_Word and element location data:_
::::::::::

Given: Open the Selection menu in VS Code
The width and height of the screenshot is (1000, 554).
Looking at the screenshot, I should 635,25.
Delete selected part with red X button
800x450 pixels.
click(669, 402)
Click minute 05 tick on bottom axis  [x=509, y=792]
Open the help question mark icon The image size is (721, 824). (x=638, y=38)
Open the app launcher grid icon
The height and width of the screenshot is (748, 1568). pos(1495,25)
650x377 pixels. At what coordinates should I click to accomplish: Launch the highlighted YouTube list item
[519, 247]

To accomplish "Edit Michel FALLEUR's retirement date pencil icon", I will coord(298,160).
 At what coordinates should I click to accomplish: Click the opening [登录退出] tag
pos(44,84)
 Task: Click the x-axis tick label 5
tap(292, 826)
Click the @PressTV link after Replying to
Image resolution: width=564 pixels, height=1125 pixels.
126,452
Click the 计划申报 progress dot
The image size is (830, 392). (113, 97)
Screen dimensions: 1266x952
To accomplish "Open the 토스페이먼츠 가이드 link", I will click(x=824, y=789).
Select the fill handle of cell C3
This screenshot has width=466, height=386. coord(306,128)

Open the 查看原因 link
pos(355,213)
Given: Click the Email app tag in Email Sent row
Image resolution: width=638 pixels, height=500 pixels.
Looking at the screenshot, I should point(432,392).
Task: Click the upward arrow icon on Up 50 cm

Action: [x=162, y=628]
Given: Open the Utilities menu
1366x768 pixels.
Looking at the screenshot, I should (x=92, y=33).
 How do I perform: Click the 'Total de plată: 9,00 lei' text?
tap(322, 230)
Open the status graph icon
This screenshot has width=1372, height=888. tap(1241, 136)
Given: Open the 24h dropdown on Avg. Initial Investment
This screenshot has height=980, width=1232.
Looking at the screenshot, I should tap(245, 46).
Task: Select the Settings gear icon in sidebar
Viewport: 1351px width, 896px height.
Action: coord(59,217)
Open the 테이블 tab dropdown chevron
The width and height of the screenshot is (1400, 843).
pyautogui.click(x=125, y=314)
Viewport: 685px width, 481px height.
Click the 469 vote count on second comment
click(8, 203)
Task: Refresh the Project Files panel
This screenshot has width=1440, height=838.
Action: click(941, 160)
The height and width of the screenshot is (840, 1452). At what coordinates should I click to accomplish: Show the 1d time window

::::::::::

_INSTRUCTION:_ Copy out every one of the records above word for word, keeping each line unchanged.

_RESULT FOR THIS EXERCISE:_
Given: Open the Selection menu in VS Code
The width and height of the screenshot is (1000, 554).
Looking at the screenshot, I should 635,25.
Delete selected part with red X button
800x450 pixels.
click(669, 402)
Click minute 05 tick on bottom axis  [x=509, y=792]
Open the help question mark icon The image size is (721, 824). (x=638, y=38)
Open the app launcher grid icon
The height and width of the screenshot is (748, 1568). pos(1495,25)
650x377 pixels. At what coordinates should I click to accomplish: Launch the highlighted YouTube list item
[519, 247]

To accomplish "Edit Michel FALLEUR's retirement date pencil icon", I will coord(298,160).
 At what coordinates should I click to accomplish: Click the opening [登录退出] tag
pos(44,84)
 Task: Click the x-axis tick label 5
tap(292, 826)
Click the @PressTV link after Replying to
Image resolution: width=564 pixels, height=1125 pixels.
126,452
Click the 计划申报 progress dot
The image size is (830, 392). (113, 97)
Screen dimensions: 1266x952
To accomplish "Open the 토스페이먼츠 가이드 link", I will click(x=824, y=789).
Select the fill handle of cell C3
This screenshot has width=466, height=386. coord(306,128)

Open the 查看原因 link
pos(355,213)
Given: Click the Email app tag in Email Sent row
Image resolution: width=638 pixels, height=500 pixels.
Looking at the screenshot, I should point(432,392).
Task: Click the upward arrow icon on Up 50 cm

Action: [x=162, y=628]
Given: Open the Utilities menu
1366x768 pixels.
Looking at the screenshot, I should (x=92, y=33).
 How do I perform: Click the 'Total de plată: 9,00 lei' text?
tap(322, 230)
Open the status graph icon
This screenshot has width=1372, height=888. tap(1241, 136)
Given: Open the 24h dropdown on Avg. Initial Investment
This screenshot has height=980, width=1232.
Looking at the screenshot, I should tap(245, 46).
Task: Select the Settings gear icon in sidebar
Viewport: 1351px width, 896px height.
Action: coord(59,217)
Open the 테이블 tab dropdown chevron
The width and height of the screenshot is (1400, 843).
pyautogui.click(x=125, y=314)
Viewport: 685px width, 481px height.
Click the 469 vote count on second comment
click(8, 203)
Task: Refresh the Project Files panel
This screenshot has width=1440, height=838.
Action: click(941, 160)
The height and width of the screenshot is (840, 1452). At what coordinates should I click to accomplish: Show the 1d time window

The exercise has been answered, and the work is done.